ACTIVITY >>
Look for the string "coordinates" in the data below, and copy each line that holds it.

Segment Start: DATA SHOWN

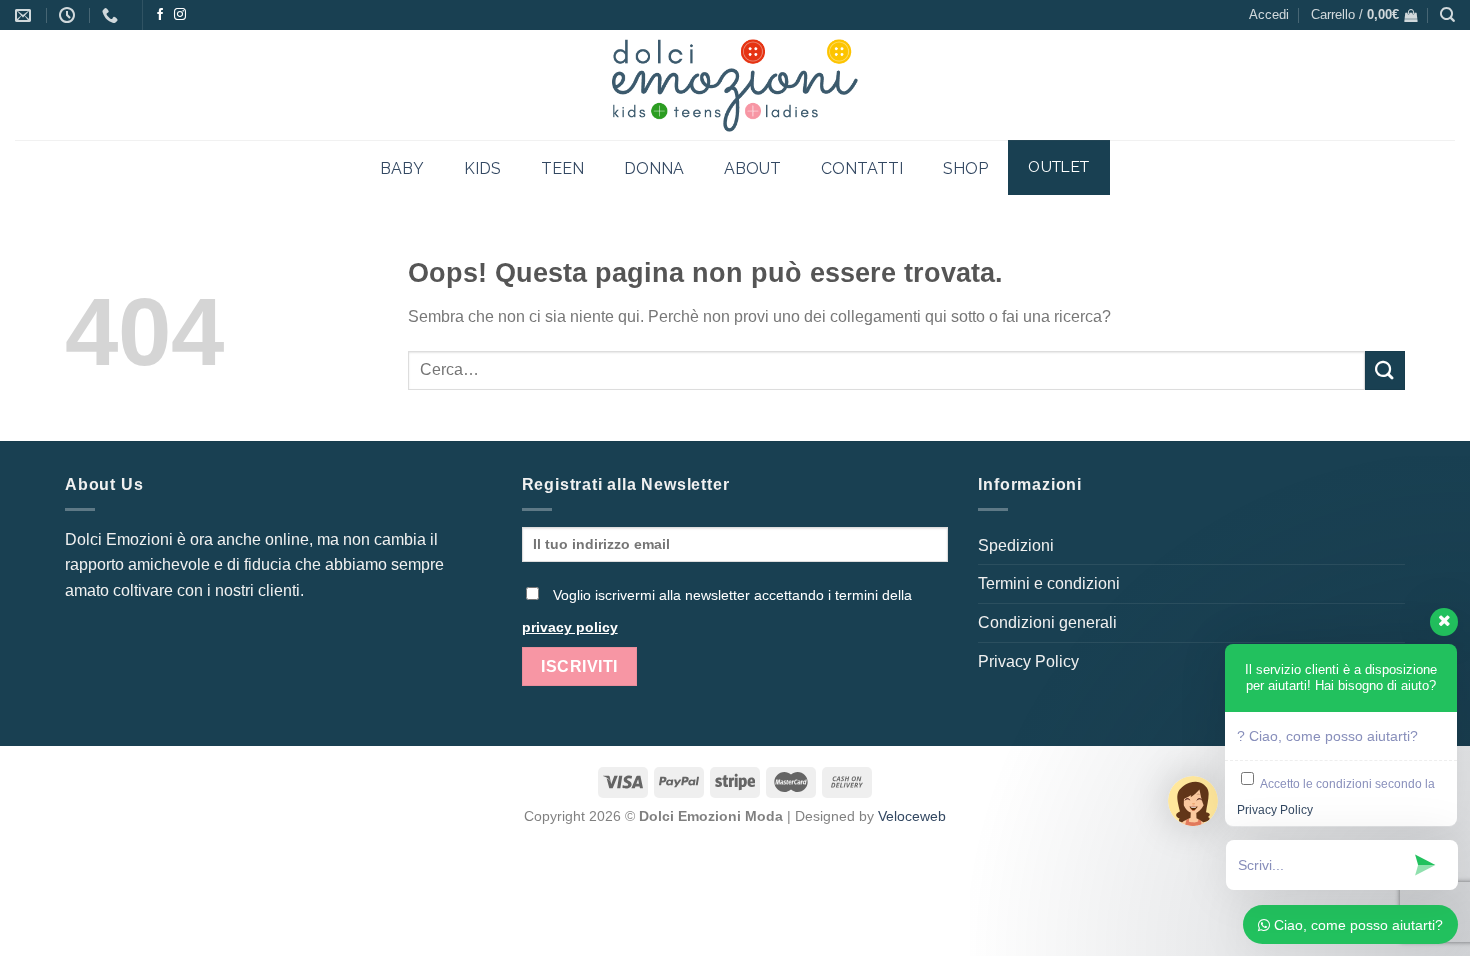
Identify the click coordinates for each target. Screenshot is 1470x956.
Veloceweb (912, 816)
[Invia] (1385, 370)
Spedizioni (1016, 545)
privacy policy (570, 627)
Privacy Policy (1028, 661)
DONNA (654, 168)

Segment End: DATA SHOWN
Segment Start: DATA SHOWN

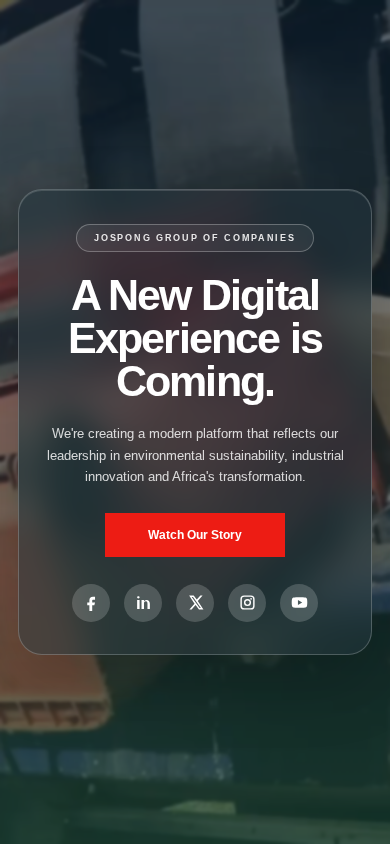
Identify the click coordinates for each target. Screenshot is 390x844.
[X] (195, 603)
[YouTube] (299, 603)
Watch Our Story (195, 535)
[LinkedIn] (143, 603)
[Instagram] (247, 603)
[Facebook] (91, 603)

Segment End: DATA SHOWN

ANSWER TO THE EXERCISE >>
Identify the click coordinates for each target. Screenshot is 1470x956.
Identify the click coordinates for each target. Screenshot is 390x844.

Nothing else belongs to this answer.